The following is from a chapter entitled “On Mottoes in My Life” from her book Daguerrotypes and Other Essays. I decided to find a picture of Danish Baroness Karen Blixen (aka Isak Dinesen) when she was young and beautiful. It is sad that so many great authors are only photographed when they are old, which presents us with an odd and somewhat misleading view of their life. Anyhow, here goes:
An old Chinese mandarin, during the minority of the young Emperor, had been governing the country for him. When the Emperor came of age the old man gave him back the ring which had served as an emblem of his vicariate, and said to his young sovereign:
“In this ring I have had set an inscription which your dear Majesty may found useful. It is to be read in times of danger, doubt and defeat. It is to be read, as well, in times of conquest, triumph and glory.”
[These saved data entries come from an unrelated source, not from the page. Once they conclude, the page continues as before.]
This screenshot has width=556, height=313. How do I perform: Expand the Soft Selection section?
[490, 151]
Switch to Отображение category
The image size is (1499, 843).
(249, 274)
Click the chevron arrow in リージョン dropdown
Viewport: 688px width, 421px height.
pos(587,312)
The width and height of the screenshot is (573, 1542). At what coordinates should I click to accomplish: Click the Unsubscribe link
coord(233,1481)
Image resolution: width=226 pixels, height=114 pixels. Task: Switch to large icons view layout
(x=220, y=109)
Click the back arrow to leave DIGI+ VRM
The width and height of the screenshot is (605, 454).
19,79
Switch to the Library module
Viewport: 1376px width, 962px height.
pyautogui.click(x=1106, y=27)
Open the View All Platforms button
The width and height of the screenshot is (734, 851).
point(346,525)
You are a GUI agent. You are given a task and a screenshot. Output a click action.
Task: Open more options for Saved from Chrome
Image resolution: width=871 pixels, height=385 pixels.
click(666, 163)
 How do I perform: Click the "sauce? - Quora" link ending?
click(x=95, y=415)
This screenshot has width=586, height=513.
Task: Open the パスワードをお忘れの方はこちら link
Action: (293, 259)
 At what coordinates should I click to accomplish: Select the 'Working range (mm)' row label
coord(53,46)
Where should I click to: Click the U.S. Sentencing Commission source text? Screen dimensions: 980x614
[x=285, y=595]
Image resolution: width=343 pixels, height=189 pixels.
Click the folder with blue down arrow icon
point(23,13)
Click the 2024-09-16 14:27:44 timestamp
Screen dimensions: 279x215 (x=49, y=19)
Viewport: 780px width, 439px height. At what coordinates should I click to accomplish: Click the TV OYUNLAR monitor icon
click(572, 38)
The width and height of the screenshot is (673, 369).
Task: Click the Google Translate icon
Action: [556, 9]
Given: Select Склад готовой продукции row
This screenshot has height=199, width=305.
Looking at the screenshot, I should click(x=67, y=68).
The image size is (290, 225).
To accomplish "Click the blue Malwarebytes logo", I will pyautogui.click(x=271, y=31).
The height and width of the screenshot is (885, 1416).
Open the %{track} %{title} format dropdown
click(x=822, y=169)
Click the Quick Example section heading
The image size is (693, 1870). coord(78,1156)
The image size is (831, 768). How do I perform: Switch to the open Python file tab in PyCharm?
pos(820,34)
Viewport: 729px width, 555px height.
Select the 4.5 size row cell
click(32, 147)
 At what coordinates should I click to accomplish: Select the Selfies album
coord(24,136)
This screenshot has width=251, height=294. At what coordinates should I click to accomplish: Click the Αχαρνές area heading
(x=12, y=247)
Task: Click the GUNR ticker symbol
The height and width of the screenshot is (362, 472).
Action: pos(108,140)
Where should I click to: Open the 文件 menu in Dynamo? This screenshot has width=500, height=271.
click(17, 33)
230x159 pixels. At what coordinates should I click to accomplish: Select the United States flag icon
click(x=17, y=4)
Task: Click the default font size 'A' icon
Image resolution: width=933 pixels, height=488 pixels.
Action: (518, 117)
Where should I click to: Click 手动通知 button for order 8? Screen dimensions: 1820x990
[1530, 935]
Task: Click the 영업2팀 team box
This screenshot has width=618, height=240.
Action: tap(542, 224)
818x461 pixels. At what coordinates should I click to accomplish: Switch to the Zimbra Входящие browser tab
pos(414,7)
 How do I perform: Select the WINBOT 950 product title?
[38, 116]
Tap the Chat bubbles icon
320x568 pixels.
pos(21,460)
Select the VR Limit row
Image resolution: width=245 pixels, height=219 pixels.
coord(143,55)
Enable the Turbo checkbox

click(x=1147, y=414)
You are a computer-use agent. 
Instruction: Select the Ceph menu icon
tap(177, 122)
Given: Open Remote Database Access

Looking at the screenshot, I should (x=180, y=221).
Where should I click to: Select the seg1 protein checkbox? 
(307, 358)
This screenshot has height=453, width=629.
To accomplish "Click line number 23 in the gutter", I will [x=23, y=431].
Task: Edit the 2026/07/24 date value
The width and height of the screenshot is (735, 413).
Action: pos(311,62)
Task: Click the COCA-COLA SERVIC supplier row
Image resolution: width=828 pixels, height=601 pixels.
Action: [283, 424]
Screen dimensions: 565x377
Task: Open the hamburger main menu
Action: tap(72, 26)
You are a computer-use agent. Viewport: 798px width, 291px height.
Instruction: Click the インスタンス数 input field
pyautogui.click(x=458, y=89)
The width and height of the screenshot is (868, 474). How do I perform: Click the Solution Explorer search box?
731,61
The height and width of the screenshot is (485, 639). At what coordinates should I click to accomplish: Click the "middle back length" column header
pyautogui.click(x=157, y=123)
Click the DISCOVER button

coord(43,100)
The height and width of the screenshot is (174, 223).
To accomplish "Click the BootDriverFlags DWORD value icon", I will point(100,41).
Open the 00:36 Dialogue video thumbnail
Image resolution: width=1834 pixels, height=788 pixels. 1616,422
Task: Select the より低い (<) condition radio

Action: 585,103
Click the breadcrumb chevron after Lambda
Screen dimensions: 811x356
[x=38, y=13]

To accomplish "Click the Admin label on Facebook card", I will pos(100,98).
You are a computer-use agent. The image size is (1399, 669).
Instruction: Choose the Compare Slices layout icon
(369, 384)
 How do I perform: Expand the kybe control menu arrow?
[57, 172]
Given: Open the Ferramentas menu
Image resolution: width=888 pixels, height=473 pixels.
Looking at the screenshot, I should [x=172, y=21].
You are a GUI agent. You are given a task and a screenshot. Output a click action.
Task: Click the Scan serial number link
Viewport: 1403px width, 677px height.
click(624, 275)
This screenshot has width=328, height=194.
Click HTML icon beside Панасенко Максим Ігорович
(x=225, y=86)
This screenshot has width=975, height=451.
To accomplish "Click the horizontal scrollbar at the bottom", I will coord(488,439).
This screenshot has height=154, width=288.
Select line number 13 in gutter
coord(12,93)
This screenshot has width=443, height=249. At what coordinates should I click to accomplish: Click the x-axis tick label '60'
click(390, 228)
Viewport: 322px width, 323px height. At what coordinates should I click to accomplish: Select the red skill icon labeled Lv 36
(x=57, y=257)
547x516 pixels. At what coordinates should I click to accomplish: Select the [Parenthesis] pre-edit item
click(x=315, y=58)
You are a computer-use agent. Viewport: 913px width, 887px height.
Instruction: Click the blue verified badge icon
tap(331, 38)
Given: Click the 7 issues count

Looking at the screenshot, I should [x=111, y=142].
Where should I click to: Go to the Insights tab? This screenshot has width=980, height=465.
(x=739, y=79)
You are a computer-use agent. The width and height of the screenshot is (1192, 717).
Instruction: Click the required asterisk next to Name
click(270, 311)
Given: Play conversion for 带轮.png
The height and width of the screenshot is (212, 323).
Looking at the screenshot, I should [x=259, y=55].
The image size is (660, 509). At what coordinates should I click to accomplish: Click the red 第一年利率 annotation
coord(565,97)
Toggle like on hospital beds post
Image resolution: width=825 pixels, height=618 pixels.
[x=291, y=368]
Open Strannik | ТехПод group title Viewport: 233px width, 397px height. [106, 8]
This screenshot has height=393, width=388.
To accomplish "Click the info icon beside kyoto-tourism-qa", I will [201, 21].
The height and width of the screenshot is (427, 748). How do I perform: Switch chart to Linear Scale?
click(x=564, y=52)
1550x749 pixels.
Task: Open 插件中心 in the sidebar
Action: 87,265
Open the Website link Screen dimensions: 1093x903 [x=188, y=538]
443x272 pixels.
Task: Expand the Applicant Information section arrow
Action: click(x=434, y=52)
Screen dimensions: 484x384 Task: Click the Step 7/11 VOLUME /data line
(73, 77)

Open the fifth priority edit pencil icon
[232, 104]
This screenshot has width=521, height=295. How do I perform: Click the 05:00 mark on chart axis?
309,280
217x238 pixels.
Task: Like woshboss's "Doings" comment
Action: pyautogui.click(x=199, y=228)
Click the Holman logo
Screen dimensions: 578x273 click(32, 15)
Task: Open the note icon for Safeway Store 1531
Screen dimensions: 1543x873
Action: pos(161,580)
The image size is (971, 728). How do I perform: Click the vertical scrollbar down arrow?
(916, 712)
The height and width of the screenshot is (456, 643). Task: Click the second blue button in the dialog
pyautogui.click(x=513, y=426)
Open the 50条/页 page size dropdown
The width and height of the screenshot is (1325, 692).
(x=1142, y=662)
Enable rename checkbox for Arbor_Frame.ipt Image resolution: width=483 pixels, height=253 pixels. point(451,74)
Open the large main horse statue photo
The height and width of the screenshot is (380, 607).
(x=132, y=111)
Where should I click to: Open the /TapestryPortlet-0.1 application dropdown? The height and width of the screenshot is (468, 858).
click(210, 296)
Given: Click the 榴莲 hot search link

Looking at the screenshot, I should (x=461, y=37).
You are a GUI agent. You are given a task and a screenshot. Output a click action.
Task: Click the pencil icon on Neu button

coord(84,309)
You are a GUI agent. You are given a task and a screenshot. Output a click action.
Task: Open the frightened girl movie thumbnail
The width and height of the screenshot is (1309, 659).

The inscription in the ring read: “This, too, will pass.”
The sentence is not to be taken to mean that, in their passing, tears and laughter, hopes and disappointments disappear into a void. But it tells you that all will be absorbed into a unity. Soon we shall see them as integral parts of the full picture of the man or woman.
Upon the lips of the great poet the passing takes the form of a mighty, harmonious beauty:
Nothing of him that doth fade,
but doth suffer sea-change
into something rich and strange.
We may make use of the words—even when we are speaking about ourselves—without vainglory. Each one among us will feel in his heart the inherent richness and strangeness of this one thing: his life.